The magistrates also ruled to have available the criminal record of the main witness of the prosecution, Vladimir Slavov, and allowed a video conference call with DNA experts from Austria and the UK, part of the team involved in the DNA analysis.
The Court rejected the defense request to call on the witness stand Nina Stamatova, who had told the investigators a pimp had revealed before her he knew the sisters. According to Markovski, prostitution rings and huge amounts of money are involved in the case.
On Tuesday, Ivan Ivanov, expert from Bulgaria's National Forensic Institute, who is the person conducting the DNA test, told the magistrates the probability of the DNA not being from Kolev is one to 48 trillions, and that biological traces of a third person were discovered on the girls' bodies.
The lie detectors' tests, according to experts from the Psychology Institute of the Bulgarian Interior Ministry, have shown Kolev can be connected to the murders. They further believe the girls have not been raped and murdered at the "Gramadite" site near Peshtera, but were left there afterwards for the authorities to find them, and exclude the option all this has been done by one person.

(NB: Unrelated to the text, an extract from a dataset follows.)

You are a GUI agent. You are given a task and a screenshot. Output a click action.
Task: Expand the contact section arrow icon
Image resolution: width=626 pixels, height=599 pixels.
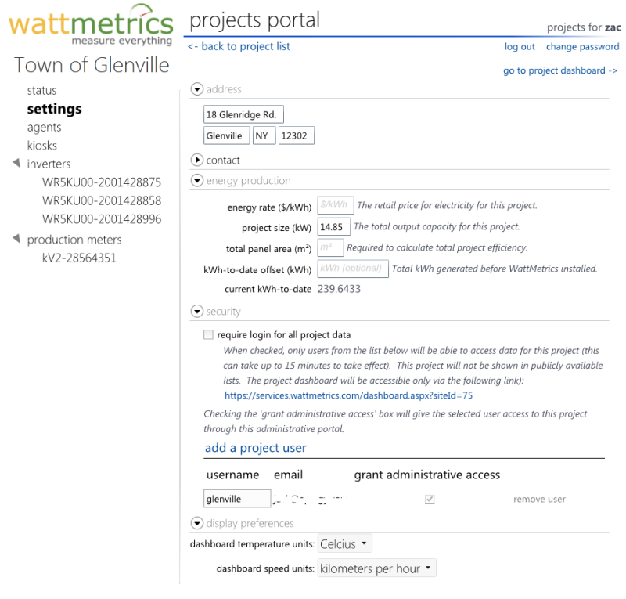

Coroner, Maria Grozeva, who also took the witness stand, testified the girls were killed 20 hours before they were found on February 1, 2006. This information casts a serious shadow on Kolev's guilt since he has a rock-solid alibi for all days after January 28.
According to the prosecutor' charges, the girls died at the night of their disappearance, January 28th.
Kolev's mother has voiced her belief the perpetrator of the murders is Atanas Petarneychev.
The next sessions are scheduled for March 23 and 24, 2011.